Faktor hutang luar negeri dalam rancangan pembangunan ekonomi tersebut telah menyebabkan dampak negatif tidak hanya dari sisi teknis kemampuan membayar kembali, negatif outflow dan debt service ratio yang melampaui batas wajar. Dampak desain kebijakan hutang luar negeri tersebut telah menyodok aspek-aspek non ekonomi, terutama kerusakan birokrasi,iklim usaha, perburuan rente, inefisiensi, dan sebagainya. Kerusakan aspek non ekonomi ini, baik kelembagaan maupun perilaku aktor-aktor ekonomi, jauh lebih besar biaya sosialnya daripada aspek ekonomi itu sendiri.
Distorsi-distorsi ekonomi terjadi karena diawali dengan semangat etatisme yang kuat dan diikuti berbagai gangguan kelompok kepentingan yang besar. Hal itu berlangsung selama periode pembangunan ekonomi serba negara sampai akhir tahun 1970-an dan berlanjut pada awal 1980-an. Namun sistem ekonomi yang bersifat etatisme ini tidak dapat bertahan lama karena sumber daya pembangunan yang melimpah khususnya sumber daya alam minyak dan non minyak serta hutang luar negeri semakin terbatas, bahkan dari waktu ke waktu semakin berkurang[15]
Disinilah kemudian terjadi kegagalan pemerintah (state failure) dalam memainkan perannya di dalam sistem ekonomi politik yang sehat. Kelemahan dalam membangun sistem ekonomi politik menular ke lembaga swasta sehingga dunia usahapun dipenuhi distorsi, perburuan rente dan inefisiensi. Kegagalan kebijakan deregulasi sektor keuangan, yang bertujuan memacu arus masuk modal asing ke Indonesia, dapat ditelusuri melalui logika dan nalar berfikir seperti ini.
Pada awal tahun 1980-an kemudian terlihat gejala-gejala perlambatan pertumbuhan ekonomi karena masa bonansa ekspor minyak mulai menyurut. Injeksi modal yang dilakukan tidak produktif sehingga harus terus ditopang oleh hutang luar negeri. Karena pemborosan yang terjadi, maka nilai tambah yang tercipta tidak mengarah pada produktifitas modal yang diinjeksikan. Ekonomi Indonesia terus haus terhadap tambahan modal dan hutang luar negeri.

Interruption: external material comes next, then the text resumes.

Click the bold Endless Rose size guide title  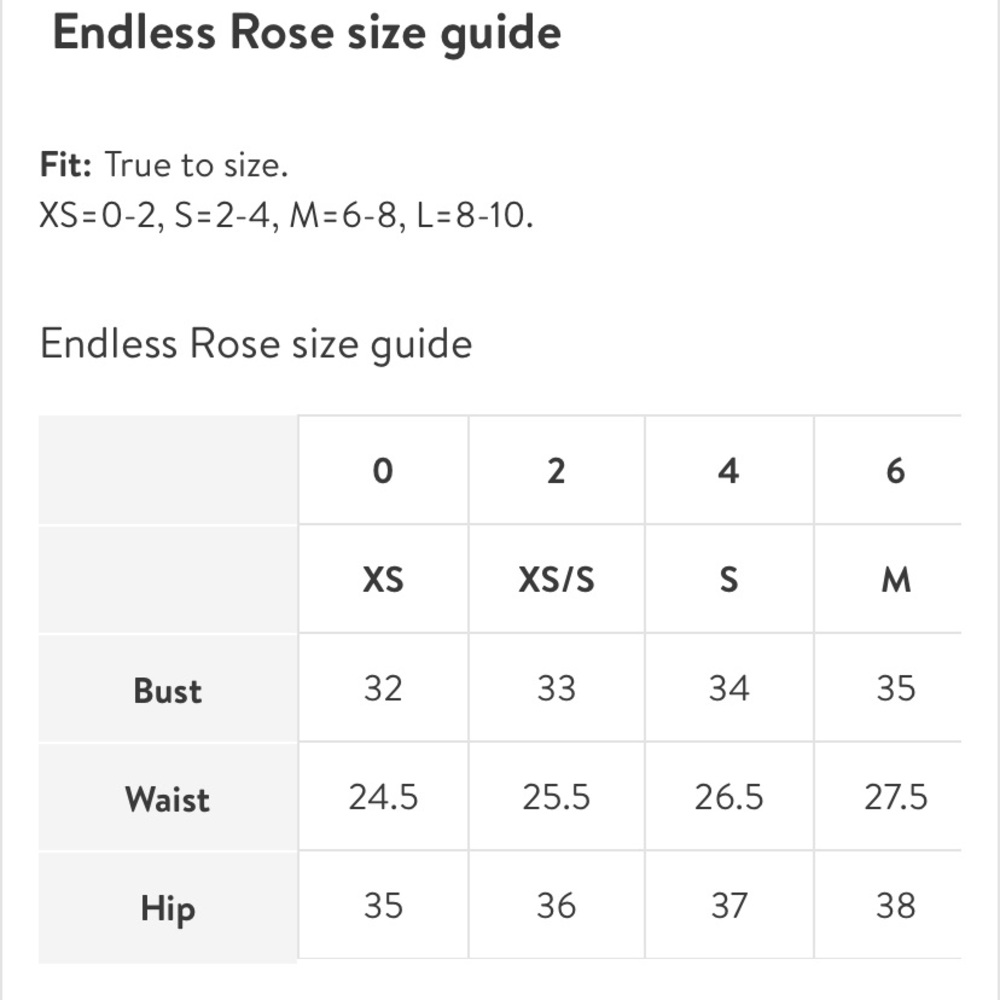click(307, 33)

Bahkan pada pertengahan tahun 1980-an itu pertumbuhan hutang luar negeri terus berlangsung dan justeru semakin besar. Ini menunjukkan bahwa Indonesia sudah semakin terjerat dalam perangkap hutang luar negeri (debt trap). Gejala ini berlangsung sejalan dengan semakin besarnya pelarian modal negatif ke luar negeri karena pembayaran cicilan pokok dan bunga hutang sudah lebih besar dari jumlah hutang baru yang diterima.

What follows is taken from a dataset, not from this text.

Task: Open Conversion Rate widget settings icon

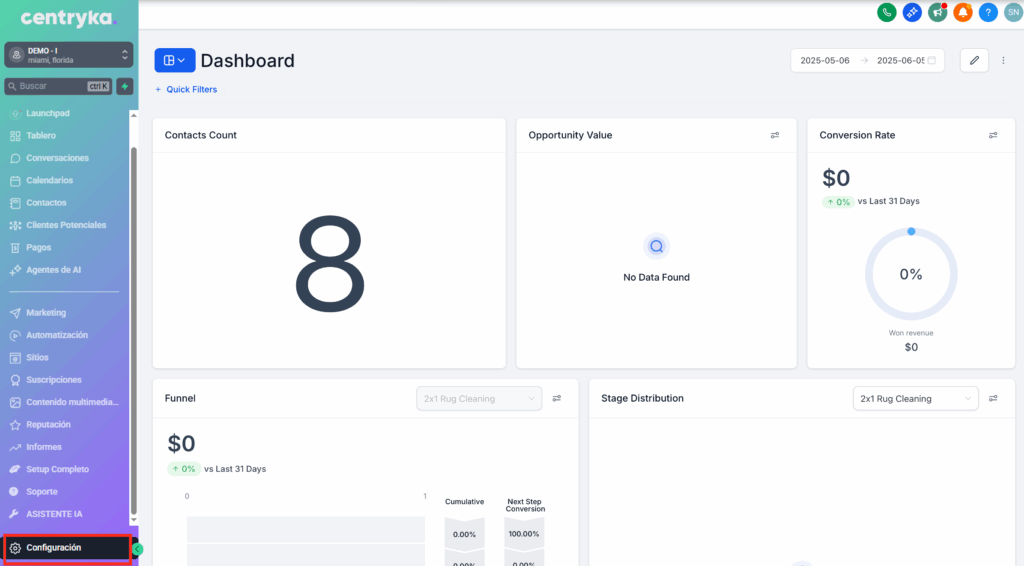Action: [x=993, y=135]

Transaksi hutang luar negeri pemerintah telah menjadi bencana bagi perekonomian nasional ketika terbukti dari akumulasi yang besar dari pembayaran cicilan pokok dan bunganya. Aliran modal keluar melalui transaksi hutang ini telah menyebabkan kehilangan kesempatan investasi (oppurtunity lost) sehingga daya dorong fiskal secara langsung dari tahun ke tahun mengalami penurunan.

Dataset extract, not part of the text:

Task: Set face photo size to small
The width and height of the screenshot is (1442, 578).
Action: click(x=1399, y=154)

Kebanyakan penerimaan pemerintah dari pajak masuk ke dalam pengeluaran rutin, yang kebanyakan dipakai untuk membayar hutang luar negeri. Kebijakan hutang luar negeri Indonesia akhirnya memang menjadi catatan sejarah ekonomi yang buruk dan sekaligus dapat dicatat sebagai suatu kecelakaan sejarah. Sampai pada kejadian ini, pemerintah tetap merasa santai seolah-olah tidak terjadi apapun dan tidak ada upaya yang signifikan untuk mengurangi hutang luar negeri. Tidak ada perubahan kebijakan yang mengantisipasi dengan cepat permasalahan hutang luar negeri ini sehingga terus menumpuk tanpa penyelesaian. Rutinitas perencanaan fiskal terus dijalankan tanpa makna yang berarti untuk mengurangi ketergantungan terhadap hutang luar negeri tersebut. Namun, akhirnya muncul kesadaran ketika semuanya sudah terlambat, penyakit sudah terlanjur menjadi akut dan kronis, sehingga sulit rasanya untuk bisa keluar dari cengkeraman hutang luar negeri.

BAB IV
PENUTUP
4.1  KESIMPULAN
Utang pemerintah pada saat ini, khususnya utang luar negeri, sudah berperan sebagai faktor, yang mengganggu APBN. Bahkan faktor gangguan yang berasal dari utang luar negeri tersebut sudah menampakkan signal negatif pada pertengahan 1980-an ketika terjadi transfer negatif. Utang pokok dan bunga yang dibayar kepada negara donor dan kreditor ketika itu sudah lebih besar dari utang yang diterima oleh pemerintah.  Hubungan utang dengan ekonomi rakyat terlihat pada dimensi APBN sekarang ini, yang sulit dijelaskan sebagai bentuk anggaran suatu pemerintahan yang normal. APBN dengan beban utang yang berat, baik utang luar negeri maupun utang dalam negeri, merupakan simbol ketidakwajaran dari instrumen kebijakan ekonomi negara ini. Dalam keadaan seperti ini, maka ekonomi masyarakat sangat terganggu.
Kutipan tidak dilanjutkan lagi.